Stored data entries:
※ ※ ※

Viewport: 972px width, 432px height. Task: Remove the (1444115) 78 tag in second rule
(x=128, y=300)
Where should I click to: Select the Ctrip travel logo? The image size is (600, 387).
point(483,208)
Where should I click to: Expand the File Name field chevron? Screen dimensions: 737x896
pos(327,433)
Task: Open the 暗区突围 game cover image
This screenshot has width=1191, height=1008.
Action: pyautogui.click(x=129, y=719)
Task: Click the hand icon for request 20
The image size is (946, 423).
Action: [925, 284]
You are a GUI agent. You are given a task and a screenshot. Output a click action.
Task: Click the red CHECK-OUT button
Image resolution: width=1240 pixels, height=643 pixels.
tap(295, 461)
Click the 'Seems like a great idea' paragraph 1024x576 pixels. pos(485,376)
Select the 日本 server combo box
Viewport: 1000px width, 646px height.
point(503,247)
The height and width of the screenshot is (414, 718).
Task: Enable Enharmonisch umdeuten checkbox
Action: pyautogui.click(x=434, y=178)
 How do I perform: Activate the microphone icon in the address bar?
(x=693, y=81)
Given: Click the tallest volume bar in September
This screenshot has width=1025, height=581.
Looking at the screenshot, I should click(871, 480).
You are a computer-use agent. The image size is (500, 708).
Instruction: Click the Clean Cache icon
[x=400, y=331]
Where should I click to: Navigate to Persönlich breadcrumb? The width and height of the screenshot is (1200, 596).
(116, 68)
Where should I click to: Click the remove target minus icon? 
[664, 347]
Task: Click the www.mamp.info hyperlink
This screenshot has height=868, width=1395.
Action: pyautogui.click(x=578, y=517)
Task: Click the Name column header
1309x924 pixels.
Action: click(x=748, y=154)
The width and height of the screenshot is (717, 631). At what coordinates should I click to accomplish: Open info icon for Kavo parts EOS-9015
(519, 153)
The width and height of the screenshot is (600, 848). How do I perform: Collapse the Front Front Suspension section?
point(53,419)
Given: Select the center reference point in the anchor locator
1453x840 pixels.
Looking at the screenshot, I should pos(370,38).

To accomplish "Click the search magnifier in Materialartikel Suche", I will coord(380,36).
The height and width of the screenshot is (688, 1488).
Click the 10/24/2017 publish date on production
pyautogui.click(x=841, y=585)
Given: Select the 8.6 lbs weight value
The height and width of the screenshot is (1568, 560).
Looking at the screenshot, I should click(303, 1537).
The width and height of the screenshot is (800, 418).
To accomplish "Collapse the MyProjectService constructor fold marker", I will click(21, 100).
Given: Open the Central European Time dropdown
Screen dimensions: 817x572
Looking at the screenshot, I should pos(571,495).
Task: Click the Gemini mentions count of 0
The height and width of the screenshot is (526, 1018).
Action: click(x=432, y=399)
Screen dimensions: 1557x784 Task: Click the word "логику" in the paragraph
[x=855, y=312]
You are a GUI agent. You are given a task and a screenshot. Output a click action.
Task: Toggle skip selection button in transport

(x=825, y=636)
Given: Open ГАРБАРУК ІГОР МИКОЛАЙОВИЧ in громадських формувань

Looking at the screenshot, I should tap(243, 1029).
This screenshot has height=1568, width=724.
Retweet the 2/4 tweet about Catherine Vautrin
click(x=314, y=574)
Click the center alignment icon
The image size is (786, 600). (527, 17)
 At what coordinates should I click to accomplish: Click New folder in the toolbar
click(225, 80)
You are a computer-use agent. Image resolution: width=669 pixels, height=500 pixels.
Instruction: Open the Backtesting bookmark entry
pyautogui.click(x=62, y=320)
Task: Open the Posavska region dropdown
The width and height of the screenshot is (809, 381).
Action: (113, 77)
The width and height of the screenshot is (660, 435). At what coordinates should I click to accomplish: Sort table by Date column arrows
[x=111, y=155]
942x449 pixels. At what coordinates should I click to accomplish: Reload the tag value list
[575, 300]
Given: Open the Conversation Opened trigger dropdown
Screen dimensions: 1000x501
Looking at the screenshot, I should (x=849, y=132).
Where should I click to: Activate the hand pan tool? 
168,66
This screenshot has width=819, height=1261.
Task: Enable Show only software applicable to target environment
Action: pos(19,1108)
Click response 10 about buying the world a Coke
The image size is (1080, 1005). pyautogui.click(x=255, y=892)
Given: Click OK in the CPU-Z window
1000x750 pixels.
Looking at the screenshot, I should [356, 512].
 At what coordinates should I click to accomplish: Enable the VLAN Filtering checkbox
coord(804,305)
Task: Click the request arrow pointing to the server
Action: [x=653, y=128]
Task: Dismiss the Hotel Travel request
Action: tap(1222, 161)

※ ※ ※

→ **Task to complete**
Reproduce the records exactly as they appear.

→ **Exercise response**
Viewport: 972px width, 432px height. Task: Remove the (1444115) 78 tag in second rule
(x=128, y=300)
Where should I click to: Select the Ctrip travel logo? The image size is (600, 387).
point(483,208)
Where should I click to: Expand the File Name field chevron? Screen dimensions: 737x896
pos(327,433)
Task: Open the 暗区突围 game cover image
This screenshot has width=1191, height=1008.
Action: pyautogui.click(x=129, y=719)
Task: Click the hand icon for request 20
The image size is (946, 423).
Action: [925, 284]
You are a GUI agent. You are given a task and a screenshot. Output a click action.
Task: Click the red CHECK-OUT button
Image resolution: width=1240 pixels, height=643 pixels.
tap(295, 461)
Click the 'Seems like a great idea' paragraph 1024x576 pixels. pos(485,376)
Select the 日本 server combo box
Viewport: 1000px width, 646px height.
point(503,247)
The height and width of the screenshot is (414, 718).
Task: Enable Enharmonisch umdeuten checkbox
Action: pyautogui.click(x=434, y=178)
 How do I perform: Activate the microphone icon in the address bar?
(x=693, y=81)
Given: Click the tallest volume bar in September
This screenshot has width=1025, height=581.
Looking at the screenshot, I should click(871, 480).
You are a computer-use agent. The image size is (500, 708).
Instruction: Click the Clean Cache icon
[x=400, y=331]
Where should I click to: Navigate to Persönlich breadcrumb? The width and height of the screenshot is (1200, 596).
(116, 68)
Where should I click to: Click the remove target minus icon? 
[664, 347]
Task: Click the www.mamp.info hyperlink
This screenshot has height=868, width=1395.
Action: pyautogui.click(x=578, y=517)
Task: Click the Name column header
1309x924 pixels.
Action: click(x=748, y=154)
The width and height of the screenshot is (717, 631). At what coordinates should I click to accomplish: Open info icon for Kavo parts EOS-9015
(519, 153)
The width and height of the screenshot is (600, 848). How do I perform: Collapse the Front Front Suspension section?
point(53,419)
Given: Select the center reference point in the anchor locator
1453x840 pixels.
Looking at the screenshot, I should pos(370,38).

To accomplish "Click the search magnifier in Materialartikel Suche", I will coord(380,36).
The height and width of the screenshot is (688, 1488).
Click the 10/24/2017 publish date on production
pyautogui.click(x=841, y=585)
Given: Select the 8.6 lbs weight value
The height and width of the screenshot is (1568, 560).
Looking at the screenshot, I should click(303, 1537).
The width and height of the screenshot is (800, 418).
To accomplish "Collapse the MyProjectService constructor fold marker", I will click(21, 100).
Given: Open the Central European Time dropdown
Screen dimensions: 817x572
Looking at the screenshot, I should pos(571,495).
Task: Click the Gemini mentions count of 0
The height and width of the screenshot is (526, 1018).
Action: click(x=432, y=399)
Screen dimensions: 1557x784 Task: Click the word "логику" in the paragraph
[x=855, y=312]
You are a GUI agent. You are given a task and a screenshot. Output a click action.
Task: Toggle skip selection button in transport

(x=825, y=636)
Given: Open ГАРБАРУК ІГОР МИКОЛАЙОВИЧ in громадських формувань

Looking at the screenshot, I should tap(243, 1029).
This screenshot has height=1568, width=724.
Retweet the 2/4 tweet about Catherine Vautrin
click(x=314, y=574)
Click the center alignment icon
The image size is (786, 600). (527, 17)
 At what coordinates should I click to accomplish: Click New folder in the toolbar
click(225, 80)
You are a computer-use agent. Image resolution: width=669 pixels, height=500 pixels.
Instruction: Open the Backtesting bookmark entry
pyautogui.click(x=62, y=320)
Task: Open the Posavska region dropdown
The width and height of the screenshot is (809, 381).
Action: (113, 77)
The width and height of the screenshot is (660, 435). At what coordinates should I click to accomplish: Sort table by Date column arrows
[x=111, y=155]
942x449 pixels. At what coordinates should I click to accomplish: Reload the tag value list
[575, 300]
Given: Open the Conversation Opened trigger dropdown
Screen dimensions: 1000x501
Looking at the screenshot, I should (x=849, y=132).
Where should I click to: Activate the hand pan tool? 
168,66
This screenshot has width=819, height=1261.
Task: Enable Show only software applicable to target environment
Action: pos(19,1108)
Click response 10 about buying the world a Coke
The image size is (1080, 1005). pyautogui.click(x=255, y=892)
Given: Click OK in the CPU-Z window
1000x750 pixels.
Looking at the screenshot, I should [356, 512].
 At what coordinates should I click to accomplish: Enable the VLAN Filtering checkbox
coord(804,305)
Task: Click the request arrow pointing to the server
Action: [x=653, y=128]
Task: Dismiss the Hotel Travel request
Action: tap(1222, 161)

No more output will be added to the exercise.